Excerpt section start
BACKGROUND: The reliability of musculoskeletal diagnostic ultrasound imaging (MSK-DUSI) for the evaluation of neck musculature has been sparsely documented in the research literature. Until now, research has featured a limited number of subjects and only few studies have tested for both inter- and intra-reliability using appropriate methodology.
METHODS: Four examiners conducted an inter- and intra-rater reliability and agreement study. Fifty females with and without neck pain (NP) between the ages of 20-70 were recruited from October 2014 to April 2015. The muscles that were evaluated were the longus colli (Lcol), the rectus capitis posterior major (Rcpm), the deep cervical extensors (Dce) and the semispinalis capitis (Sscap). Each of the examiners captured ultrasound images of their allocated muscle and measured the thickness of that muscle twice, on separate occasions, for the first part of the intra-rater reliability study. For the second part, a second image of the same muscle was taken on the same subject and measured by the same examiner. The four examiners then met to measure on each other's images, to test inter-rater reliability. Their results were compared pair-wise using Interclass Correlation Coefficients (ICC) and Bland-Altman plots. Linear regression analysis was performed to evaluate for possible bias.
Excerpt section end
Data for review section start
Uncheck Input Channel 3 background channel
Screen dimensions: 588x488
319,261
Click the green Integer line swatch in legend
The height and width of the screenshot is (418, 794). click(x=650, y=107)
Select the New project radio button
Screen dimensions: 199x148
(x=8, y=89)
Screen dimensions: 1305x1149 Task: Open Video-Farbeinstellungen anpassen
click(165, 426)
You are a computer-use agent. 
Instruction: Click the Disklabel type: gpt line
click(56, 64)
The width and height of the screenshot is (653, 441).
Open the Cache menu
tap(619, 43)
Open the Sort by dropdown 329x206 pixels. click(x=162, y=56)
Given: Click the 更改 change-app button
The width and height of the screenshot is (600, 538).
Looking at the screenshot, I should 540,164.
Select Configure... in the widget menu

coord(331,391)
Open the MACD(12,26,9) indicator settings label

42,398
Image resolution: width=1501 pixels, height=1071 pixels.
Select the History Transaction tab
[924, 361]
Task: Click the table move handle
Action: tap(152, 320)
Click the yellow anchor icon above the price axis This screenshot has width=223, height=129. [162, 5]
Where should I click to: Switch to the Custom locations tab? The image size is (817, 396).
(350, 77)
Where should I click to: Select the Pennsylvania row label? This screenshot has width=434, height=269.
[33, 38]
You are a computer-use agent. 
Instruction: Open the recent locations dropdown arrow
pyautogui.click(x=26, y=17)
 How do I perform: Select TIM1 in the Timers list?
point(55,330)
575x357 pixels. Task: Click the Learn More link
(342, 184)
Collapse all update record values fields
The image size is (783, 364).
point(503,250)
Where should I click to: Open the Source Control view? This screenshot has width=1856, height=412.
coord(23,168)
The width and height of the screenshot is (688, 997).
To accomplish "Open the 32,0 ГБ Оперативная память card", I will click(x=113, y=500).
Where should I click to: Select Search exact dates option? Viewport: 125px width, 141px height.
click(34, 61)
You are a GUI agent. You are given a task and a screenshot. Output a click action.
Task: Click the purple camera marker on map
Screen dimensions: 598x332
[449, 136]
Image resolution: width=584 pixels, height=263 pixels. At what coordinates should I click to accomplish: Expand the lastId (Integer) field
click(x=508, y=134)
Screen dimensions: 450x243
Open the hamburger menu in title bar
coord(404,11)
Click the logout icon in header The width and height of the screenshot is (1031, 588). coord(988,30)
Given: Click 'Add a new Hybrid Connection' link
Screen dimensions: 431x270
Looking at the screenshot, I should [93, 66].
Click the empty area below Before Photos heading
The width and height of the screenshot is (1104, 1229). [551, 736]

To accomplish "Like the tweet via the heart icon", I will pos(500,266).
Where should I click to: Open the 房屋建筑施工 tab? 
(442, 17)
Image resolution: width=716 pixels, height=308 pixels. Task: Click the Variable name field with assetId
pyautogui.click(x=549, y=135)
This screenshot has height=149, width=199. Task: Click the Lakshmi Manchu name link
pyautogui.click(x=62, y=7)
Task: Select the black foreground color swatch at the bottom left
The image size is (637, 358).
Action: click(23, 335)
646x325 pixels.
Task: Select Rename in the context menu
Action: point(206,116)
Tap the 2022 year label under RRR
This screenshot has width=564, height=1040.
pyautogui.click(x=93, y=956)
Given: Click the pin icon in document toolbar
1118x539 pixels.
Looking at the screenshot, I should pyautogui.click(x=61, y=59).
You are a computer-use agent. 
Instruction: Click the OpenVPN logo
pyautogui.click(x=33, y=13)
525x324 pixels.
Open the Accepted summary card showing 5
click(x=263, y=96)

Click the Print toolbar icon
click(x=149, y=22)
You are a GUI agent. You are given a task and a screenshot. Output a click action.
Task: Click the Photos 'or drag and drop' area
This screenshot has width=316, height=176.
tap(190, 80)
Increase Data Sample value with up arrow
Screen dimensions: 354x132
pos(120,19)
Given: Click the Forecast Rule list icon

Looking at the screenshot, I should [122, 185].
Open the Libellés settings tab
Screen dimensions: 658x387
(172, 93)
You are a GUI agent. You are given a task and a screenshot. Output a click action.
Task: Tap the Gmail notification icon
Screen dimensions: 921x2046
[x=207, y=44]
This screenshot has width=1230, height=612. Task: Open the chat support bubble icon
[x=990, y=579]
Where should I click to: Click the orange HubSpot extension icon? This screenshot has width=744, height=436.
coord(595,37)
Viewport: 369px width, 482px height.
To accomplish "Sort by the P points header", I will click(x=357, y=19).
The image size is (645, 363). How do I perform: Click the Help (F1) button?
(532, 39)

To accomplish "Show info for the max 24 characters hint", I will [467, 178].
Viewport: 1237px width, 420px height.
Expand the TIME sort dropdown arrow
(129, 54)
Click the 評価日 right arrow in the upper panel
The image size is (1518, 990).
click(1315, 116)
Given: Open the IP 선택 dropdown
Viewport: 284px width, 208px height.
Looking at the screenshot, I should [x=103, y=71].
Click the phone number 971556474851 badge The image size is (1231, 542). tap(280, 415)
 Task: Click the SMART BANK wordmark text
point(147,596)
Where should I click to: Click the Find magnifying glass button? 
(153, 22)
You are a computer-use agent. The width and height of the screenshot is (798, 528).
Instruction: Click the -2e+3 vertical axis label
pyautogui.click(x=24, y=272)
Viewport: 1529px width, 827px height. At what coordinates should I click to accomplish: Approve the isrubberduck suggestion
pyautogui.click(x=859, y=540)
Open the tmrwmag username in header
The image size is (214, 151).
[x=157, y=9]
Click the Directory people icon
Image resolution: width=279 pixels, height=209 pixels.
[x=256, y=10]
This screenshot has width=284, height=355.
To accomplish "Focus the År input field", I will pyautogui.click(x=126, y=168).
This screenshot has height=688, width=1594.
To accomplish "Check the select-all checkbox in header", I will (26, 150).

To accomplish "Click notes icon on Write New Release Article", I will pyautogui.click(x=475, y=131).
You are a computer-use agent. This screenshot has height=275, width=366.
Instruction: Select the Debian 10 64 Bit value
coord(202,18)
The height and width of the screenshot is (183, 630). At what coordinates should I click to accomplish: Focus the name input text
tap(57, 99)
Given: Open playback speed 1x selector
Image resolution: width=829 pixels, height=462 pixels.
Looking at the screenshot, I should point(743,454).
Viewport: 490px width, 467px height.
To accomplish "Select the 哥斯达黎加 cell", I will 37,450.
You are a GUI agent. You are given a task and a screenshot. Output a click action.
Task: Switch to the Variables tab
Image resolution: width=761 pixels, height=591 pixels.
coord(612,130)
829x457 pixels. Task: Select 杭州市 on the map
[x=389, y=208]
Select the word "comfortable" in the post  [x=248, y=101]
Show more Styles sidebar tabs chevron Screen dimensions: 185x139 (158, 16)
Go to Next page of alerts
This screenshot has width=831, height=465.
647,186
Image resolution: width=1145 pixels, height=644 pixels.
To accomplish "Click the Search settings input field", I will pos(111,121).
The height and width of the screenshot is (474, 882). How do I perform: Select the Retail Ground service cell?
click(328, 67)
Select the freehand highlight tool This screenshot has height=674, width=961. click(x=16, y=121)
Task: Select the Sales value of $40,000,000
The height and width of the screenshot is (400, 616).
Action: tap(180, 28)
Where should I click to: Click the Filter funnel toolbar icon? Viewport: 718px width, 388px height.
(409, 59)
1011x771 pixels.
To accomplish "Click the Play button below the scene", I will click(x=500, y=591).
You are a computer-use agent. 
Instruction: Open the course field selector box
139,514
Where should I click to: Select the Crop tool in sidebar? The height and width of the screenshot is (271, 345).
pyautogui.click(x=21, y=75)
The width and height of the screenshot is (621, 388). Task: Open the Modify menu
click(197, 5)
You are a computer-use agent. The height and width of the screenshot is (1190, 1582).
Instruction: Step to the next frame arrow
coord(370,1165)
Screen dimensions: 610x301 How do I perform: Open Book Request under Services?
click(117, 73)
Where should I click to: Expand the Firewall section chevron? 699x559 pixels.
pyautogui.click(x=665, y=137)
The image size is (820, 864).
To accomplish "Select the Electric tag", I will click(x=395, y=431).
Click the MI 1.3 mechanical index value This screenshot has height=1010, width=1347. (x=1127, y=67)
Data for review section end
= To do =
(A) Decide whether each statement agrees with the ultrasound study text: (i) the study recruited both men and women, (ii) four examiners took part in the study, and (iii) inter-rater reliability was tested by having each examiner measure only their own images. For each, answer yes or no and quote the deciding words of the text.
(B) Using the ultrasound study text, explain in one to three sentences why the four examiners met to measure on each other's images.
(C) Go on with the ultrasound study text from the point where it stops.

= Written responses =
(A)
(i) No: "Fifty females with and without neck pain (NP) between the ages of 20-70 were recruited"
(ii) Yes: "Four examiners conducted an inter- and intra-rater reliability and agreement study."
(iii) No: "The four examiners then met to measure on each other's images, to test inter-rater reliability."

(B) The examiners met and measured on each other's images to test inter-rater reliability. Their results were then compared pair-wise using Interclass Correlation Coefficients and Bland-Altman plots.

(C)
RESULTS: Inter-rater reliability was found to be good for Lcol and Sscap muscles and moderate towards poor for the deeper Rcpm and Dce muscles. Intra-rater reliability was good for all the muscles, with the exception of the Dce, which was found to be moderate in the second part of the study. The B&A plots showed good agreement, few outliers, and no bias. However, the agreement intervals indicated a measurement error within the variance of the method that may not have been acceptable for these small muscles if the aim is to evaluate change in thickness.
CONCLUSIONS: This study found that MSK-DUSI had variable reliability in assessing the thickness of the Lcol, Rcpm, Dce, and Sscap muscles. No bias was demonstrated, but agreement intervals were wide.